[The mystery has been solved; for those looking for an explanation, it is at the bottom of this post]
Below is a Windows tone generator I am trying to write using Windows waveOut*() functions.
Despite doing literally everything according to MSDN (e.g. callback events that should be reset manually), I cannot get smooth square-wave playback from the damn thing — any smooth playback, actually, but for the sake of simplicity I demonstrate squares. Buffer borders always greet me with clicks! Looks like Windows just ignores the fact that I use double buffering.

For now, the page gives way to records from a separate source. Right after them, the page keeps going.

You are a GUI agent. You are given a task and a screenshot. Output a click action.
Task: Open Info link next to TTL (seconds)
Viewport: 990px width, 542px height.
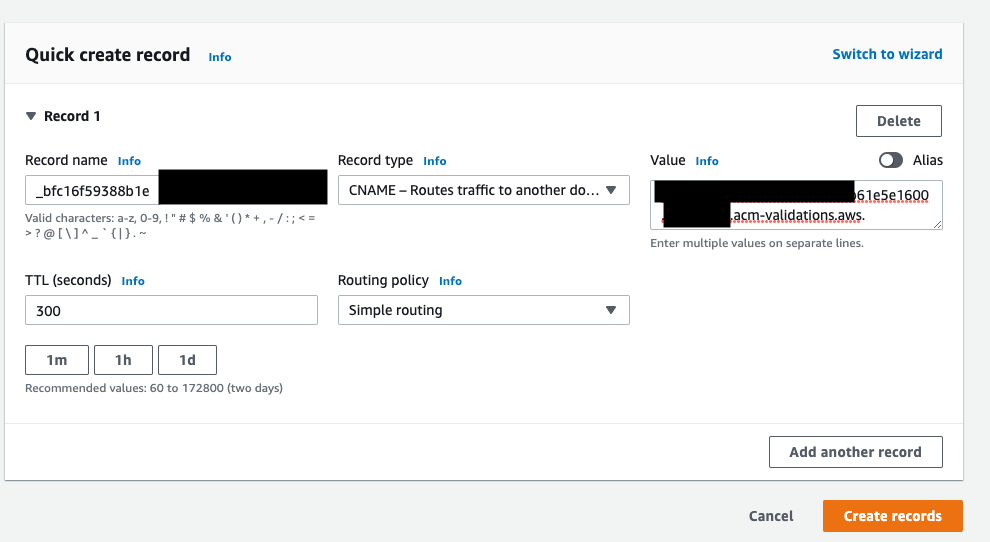[133, 281]
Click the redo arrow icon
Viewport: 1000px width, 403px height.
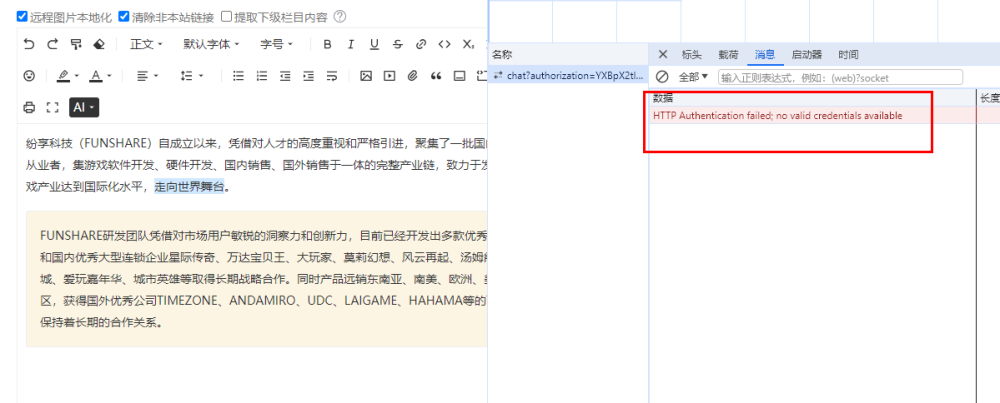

The generator itself is independent of the buffer size, and if I take a larger buffer the seamless playback continues for a longer period of time — but when the buffer finally ends there is a click.
Help.
#define _WIN32_IE 0x0500
#define _WIN32_WINNT 0x0501
#define WINVER _WIN32_WINNT
#include <windows.h>
#include <mmsystem.h>
#include <commctrl.h>
#include <stdint.h>
#include <stdio.h>
#include <math.h>
short freq, ampl;
typedef struct {
    long chnl, smpl, bits, size, swiz;
    void *sink, *data[2];
} WAVE;
LRESULT APIENTRY WndProc(HWND hWnd, UINT uMsg, WPARAM wPrm, LPARAM lPrm) {
    switch (uMsg) {
        case WM_DESTROY:
            PostQuitMessage(0);
            return 0;
        case WM_NOTIFY:
            switch (((NMHDR*)lPrm)->idFrom) {
                case 2:
                    freq = ((NMUPDOWN*)lPrm)->iPos;
                    break;
                case 4:
                    ampl = ((NMUPDOWN*)lPrm)->iPos;
                    break;
            }
            return 0;
        default:
            break;
    }
    return DefWindowProc(hWnd, uMsg, wPrm, lPrm);
}
void FillBuf(WAVE *wave, short freq, short ampl, long *phaz) {
    int16_t *data = wave->data[wave->swiz ^= 1];
    float tone = 1.0 * freq / wave->smpl;
    long iter;
    for(iter = 0; iter < wave->size; iter++)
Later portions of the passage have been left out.